Poems made of images rather than words

MOST of Ren'e Magritte's paintings, if they had been made of words instead of paint, would surely have begun with the inter-rogative, ``What if . . . ?'' What if a table could stand on top of an apple? What if a glass of water is balanced on an opened umbrella? What if a rose is large enough to fill an entire room (or the room so small that it can only contain a rose)? What if leather boots have human toes? What if a tuba bursts into flames? And what if nighttime and daytime are simultaneous and in the same place?

This Belgian-born artist's aim was to make ``unexpected images of the unknown.'' But he disliked the fantastic. He arrived at the unfamiliar via the very familiar, even the banal. If his pictures seemed to others defiant of common sense, so, he countered, is the world defiant of common sense.

The visible world is full of illusions and contradictions, nonsensical and illogical connections -- but we are so accustomed to them that we scarcely notice them. Magritte's paintings surprise the spectator into a state of mystification about what had previously seemed self-explanatory.

At the end of her book about Magritte, Suzi Gablik quoted the artist saying that in painting what matters is ``the power of enchantment.'' Then she went on to quote Elizabeth Bowen's comment on this ``power'': ``Where would Wonderland be without the dogmatic lucidity of the temperamentally unadventurous Alice?''

Magritte approached his painting-land in precisely this spirit. He disclaimed ``meaning'' and ``symbolism.'' He wasn't interested in painting for its own sake, or in stylistic originality. He refuted dreams as a source of imagery. He denied painting ``ideas.'' What he painted was images. He explored (with an inventiveness always tempered by his ``dogmatic lucidity'') the apparent freedom granted to objects when they become painted images instead of actual objects. What is possible to ``objects'' in a painting comes closer to what is possible to them in the imagination. He thought of his paintings as poems made of images rather than words.

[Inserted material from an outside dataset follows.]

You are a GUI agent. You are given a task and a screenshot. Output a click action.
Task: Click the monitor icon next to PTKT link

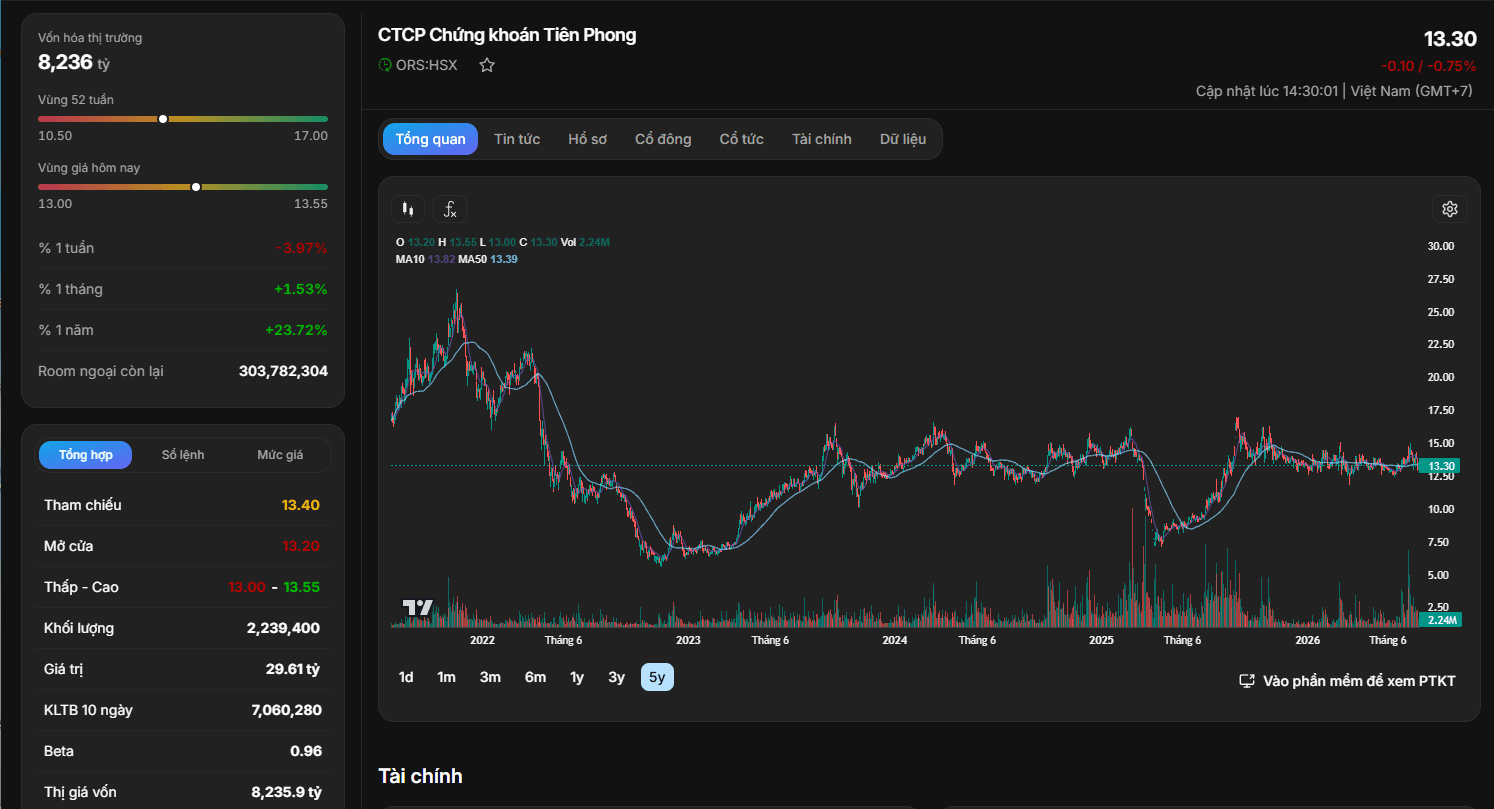(1247, 681)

Ms. Gablik, talking of his use of the double-image (where two images inhabit the same object -- a bottle is a woman, for instance, or a top hat is a head), writes that he used it as ``an instrument of metaphysical knowledge, to evoke the power of thought, which is capable of being in two places at the same time.''

As for ``L'empire des lumi`eres'' (``The Empire of Lights''), Magritte himself commented: ``. . . what is represented in the picture'' (and he is referring to a number of versions and variations) ``are the things I ideated, i.e., a nighttime landscape and a sky such as we see during the day. The landscape evokes night and the sky evokes day.

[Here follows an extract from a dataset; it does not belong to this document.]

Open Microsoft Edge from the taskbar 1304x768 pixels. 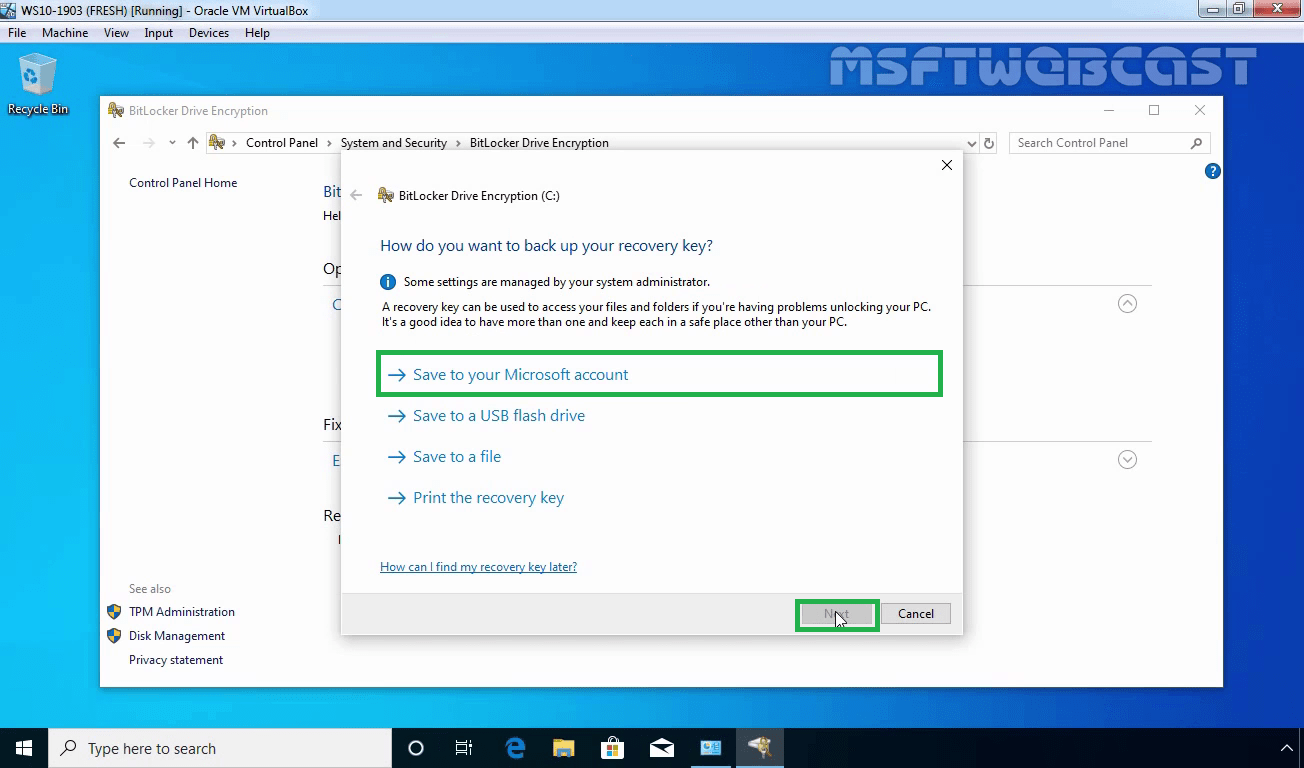pyautogui.click(x=514, y=747)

``I find this evocation of night and day is endowed with the power to surprise and enchant us. I call this power: poetry.

``If I believe this evocation has such poetic power, it is because, among other reasons, I have always felt the greatest interest in night and in day, yet without ever having preferred one to the other.

``This great personal interest in night and day is a feeling of admiration and astonishment.''

According to our localized physical experience, night and day happen at different times. A broader view is that in fact they occur at the same time but in different places. What if art made them happen in the same place?

Perhaps the strangest thing about ``The Empire of Lights'' is that rather than seeming peculiar, or dislocated in some way, it seems perfectly natural. It does not provoke a sense of disturbance as many of Magritte's paintings do. Instead it seems that he has found a way of balancing the open sunlit sky with the secrets and cosy intimacy of night, with its streetlamps and warmly lit windows. If the effect is surprising, it is not dismaying. It is imagination having the best of two worlds.

Time and space seem suspended. The world seems a place both exterior and interior -- its unquestioned objectivity seen, without resort to the fantastic, as highly subjective.

Of another painting, Magritte observed that it ``is how we see the world: We see it as being outside ourselves even though it is only a mental representation of it that we experience inside ourselves.'' Through painted images he was able to convey this truism, and to do so with all the appearance of a prosaic dispassion. Nevertheless, the result, as here, is often a kind of enchantment.